Comparison of Upper and Lower Motor Neuron Damage Many of the tests of motor
function can indicate differences that will address whether damage to the motor
system is in the upper or lower motor neurons.
Signs that suggest a UMN lesion
include muscle weakness, strong deep tendon reflexes, decreased control of
movement or slowness, pronator drift, a positive Babinski sign, spasticity, and
the clasp-knife response. Spasticity is an excess contraction in resistance to
stretch. It can result in hyperflexia, which is when joints are overly flexed.
The clasp-knife response occurs when the patient initially resists movement,
but then releases, and the joint will quickly flex like a pocket knife closing.

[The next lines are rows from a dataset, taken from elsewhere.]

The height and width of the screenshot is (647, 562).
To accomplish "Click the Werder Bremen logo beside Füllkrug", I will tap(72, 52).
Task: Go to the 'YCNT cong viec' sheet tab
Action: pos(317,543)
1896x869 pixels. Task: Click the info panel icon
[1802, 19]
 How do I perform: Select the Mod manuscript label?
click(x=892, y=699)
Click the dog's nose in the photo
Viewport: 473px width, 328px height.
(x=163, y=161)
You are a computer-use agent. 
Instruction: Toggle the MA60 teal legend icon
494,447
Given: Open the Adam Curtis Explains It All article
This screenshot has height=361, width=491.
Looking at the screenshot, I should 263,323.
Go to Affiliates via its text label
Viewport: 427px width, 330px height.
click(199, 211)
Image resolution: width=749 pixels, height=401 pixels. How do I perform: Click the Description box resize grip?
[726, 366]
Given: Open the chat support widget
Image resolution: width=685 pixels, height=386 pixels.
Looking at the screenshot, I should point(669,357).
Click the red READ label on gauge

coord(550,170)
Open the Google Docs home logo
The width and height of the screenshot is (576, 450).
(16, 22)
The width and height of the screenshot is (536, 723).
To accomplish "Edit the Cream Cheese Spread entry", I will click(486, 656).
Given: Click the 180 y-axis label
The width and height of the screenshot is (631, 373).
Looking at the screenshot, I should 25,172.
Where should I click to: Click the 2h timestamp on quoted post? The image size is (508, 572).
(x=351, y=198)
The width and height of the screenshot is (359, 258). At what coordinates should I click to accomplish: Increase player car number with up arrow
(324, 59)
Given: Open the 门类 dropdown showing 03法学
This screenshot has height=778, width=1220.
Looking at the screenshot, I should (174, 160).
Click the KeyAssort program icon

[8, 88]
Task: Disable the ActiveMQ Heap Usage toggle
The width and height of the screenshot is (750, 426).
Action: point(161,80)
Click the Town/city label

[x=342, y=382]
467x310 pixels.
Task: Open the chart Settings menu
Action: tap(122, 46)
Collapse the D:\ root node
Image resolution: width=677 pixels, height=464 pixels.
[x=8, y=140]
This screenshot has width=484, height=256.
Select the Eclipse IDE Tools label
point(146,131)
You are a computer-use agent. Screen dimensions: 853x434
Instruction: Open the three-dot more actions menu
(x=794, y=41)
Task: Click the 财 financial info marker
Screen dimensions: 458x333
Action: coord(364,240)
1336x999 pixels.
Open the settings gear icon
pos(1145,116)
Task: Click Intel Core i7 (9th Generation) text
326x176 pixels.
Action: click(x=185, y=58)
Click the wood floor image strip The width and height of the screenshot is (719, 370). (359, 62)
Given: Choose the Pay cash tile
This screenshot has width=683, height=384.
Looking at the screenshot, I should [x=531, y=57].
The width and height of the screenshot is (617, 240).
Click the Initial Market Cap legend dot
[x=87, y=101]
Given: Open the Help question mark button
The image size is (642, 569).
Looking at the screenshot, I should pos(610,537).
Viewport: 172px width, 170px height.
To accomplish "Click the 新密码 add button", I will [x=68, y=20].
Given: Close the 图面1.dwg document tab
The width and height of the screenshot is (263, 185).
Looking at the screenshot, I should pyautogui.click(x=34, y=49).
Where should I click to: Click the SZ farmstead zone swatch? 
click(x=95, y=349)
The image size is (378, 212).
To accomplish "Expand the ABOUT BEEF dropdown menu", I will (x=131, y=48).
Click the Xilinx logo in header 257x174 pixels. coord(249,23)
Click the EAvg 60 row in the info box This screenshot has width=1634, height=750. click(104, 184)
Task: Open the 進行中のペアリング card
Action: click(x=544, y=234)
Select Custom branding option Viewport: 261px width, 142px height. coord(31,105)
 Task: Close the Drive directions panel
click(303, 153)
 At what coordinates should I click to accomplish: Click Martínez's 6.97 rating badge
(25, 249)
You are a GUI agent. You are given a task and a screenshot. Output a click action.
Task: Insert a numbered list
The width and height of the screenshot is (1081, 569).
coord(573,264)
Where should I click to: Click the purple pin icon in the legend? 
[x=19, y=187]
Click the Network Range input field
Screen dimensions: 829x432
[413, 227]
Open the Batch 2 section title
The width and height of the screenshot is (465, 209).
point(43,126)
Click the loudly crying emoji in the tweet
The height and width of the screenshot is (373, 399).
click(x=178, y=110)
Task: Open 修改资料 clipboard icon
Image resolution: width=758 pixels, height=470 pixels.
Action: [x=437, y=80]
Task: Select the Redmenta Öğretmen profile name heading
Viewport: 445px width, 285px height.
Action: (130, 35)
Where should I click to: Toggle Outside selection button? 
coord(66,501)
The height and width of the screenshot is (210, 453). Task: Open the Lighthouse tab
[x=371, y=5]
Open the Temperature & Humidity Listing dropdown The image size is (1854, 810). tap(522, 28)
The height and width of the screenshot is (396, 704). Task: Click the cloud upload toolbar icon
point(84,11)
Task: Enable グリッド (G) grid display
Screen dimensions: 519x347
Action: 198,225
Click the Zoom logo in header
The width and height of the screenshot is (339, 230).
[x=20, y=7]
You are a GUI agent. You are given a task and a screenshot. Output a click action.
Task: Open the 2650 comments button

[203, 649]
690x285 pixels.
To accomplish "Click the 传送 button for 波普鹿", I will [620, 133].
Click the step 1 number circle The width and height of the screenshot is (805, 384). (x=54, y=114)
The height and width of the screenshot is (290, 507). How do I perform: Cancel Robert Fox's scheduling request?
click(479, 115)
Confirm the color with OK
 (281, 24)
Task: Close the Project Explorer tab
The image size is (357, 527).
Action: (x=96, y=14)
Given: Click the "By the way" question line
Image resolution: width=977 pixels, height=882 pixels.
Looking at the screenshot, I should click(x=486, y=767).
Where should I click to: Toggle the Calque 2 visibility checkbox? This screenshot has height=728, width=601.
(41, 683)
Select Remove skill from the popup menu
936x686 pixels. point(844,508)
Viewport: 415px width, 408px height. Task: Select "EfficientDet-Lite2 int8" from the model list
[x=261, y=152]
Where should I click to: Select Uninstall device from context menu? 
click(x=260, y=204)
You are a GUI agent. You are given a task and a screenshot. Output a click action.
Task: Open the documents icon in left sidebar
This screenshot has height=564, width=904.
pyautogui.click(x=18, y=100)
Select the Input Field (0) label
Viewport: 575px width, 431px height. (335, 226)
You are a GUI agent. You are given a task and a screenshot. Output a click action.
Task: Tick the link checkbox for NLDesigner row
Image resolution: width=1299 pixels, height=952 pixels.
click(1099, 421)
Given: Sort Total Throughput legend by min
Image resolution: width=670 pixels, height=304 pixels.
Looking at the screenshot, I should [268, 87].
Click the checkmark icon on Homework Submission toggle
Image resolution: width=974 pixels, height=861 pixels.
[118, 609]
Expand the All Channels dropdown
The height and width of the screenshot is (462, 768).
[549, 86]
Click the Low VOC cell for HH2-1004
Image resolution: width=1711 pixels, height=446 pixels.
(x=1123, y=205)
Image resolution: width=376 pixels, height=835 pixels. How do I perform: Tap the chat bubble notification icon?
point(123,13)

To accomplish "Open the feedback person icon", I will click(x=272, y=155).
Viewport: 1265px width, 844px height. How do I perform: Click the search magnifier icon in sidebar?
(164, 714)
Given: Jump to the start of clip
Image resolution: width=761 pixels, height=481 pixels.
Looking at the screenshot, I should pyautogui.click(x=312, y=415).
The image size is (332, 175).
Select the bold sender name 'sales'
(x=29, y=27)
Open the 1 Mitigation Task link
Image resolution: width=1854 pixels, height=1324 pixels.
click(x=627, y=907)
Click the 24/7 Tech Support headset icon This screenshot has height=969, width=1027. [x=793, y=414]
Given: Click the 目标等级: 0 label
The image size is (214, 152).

A lesion on the LMN would result in paralysis, or at least partial loss of
voluntary muscle control, which is known as paresis. The paralysis observed in
LMN diseases is referred to as flaccid paralysis, referring to a complete or
partial loss of muscle tone, in contrast to the loss of control in UMN lesions
in which tone is retained and spasticity is exhibited. Other signs of an LMN
lesion are fibrillation, fasciculation, and compromised or lost reflexes
resulting from the denervation of the muscle fibers. DISORDERS OF THE… Spinal
Cord In certain situations, such as a motorcycle accident, only half of the
spinal cord may be damaged in what is known as a hemisection. Forceful trauma
to the trunk may cause ribs or vertebrae to fracture, and debris can crush or section
through part of the spinal cord. The full section of a spinal cord would result
in paraplegia, or loss of voluntary motor control of the lower body, as well as
loss of sensations from that point down. A hemisection, however, will leave
spinal cord tracts intact on one side. The resulting condition would be
hemiplegia on the side of the trauma—one leg would be paralyzed. The sensory
results are more complicated. The ascending tracts in the spinal cord are
segregated between the dorsal column and spinothalamic pathways.
This means
that the sensory deficits will be based on the particular sensory information
each pathway conveys. Sensory discrimination between touch and painful stimuli
will illustrate the difference in how these pathways divide these functions. On
the paralyzed leg, a patient will acknowledge painful stimuli, but not fine
touch or proprioceptive sensations. On the functional leg, the opposite is
true. The reason for this is that the dorsal column pathway ascends ipsilateral
to the sensation, so it would be damaged the same way as the lateral
corticospinal tract. The spinothalamic pathway decussates immediately upon
entering the spinal cord and ascends contralateral to the source; it would
therefore bypass the hemisection. The motor system can indicate the loss of
input to the ventral horn in the lumbar enlargement where motor neurons to the
leg are found, but motor function in the trunk is less clear. The left and
right anterior corticospinal tracts are directly adjacent to each other. The
likelihood of trauma to the spinal cord resulting in a hemisection that affects
one anterior column, but not the other, is very unlikely. Either the axial
musculature will not be affected at all, or there will be bilateral losses in
the trunk.
Sensory discrimination can pinpoint the level of damage in the
spinal cord. Below the hemisection, pain stimuli will be perceived in the
damaged side, but not fine touch. The opposite is true on the other side. The
pain fibers on the side with motor function cross the midline in the spinal
cord and ascend in the contralateral lateral column as far as the hemisection.
The dorsal column will be intact ipsilateral to the source on the intact side
and reach the brain for conscious perception.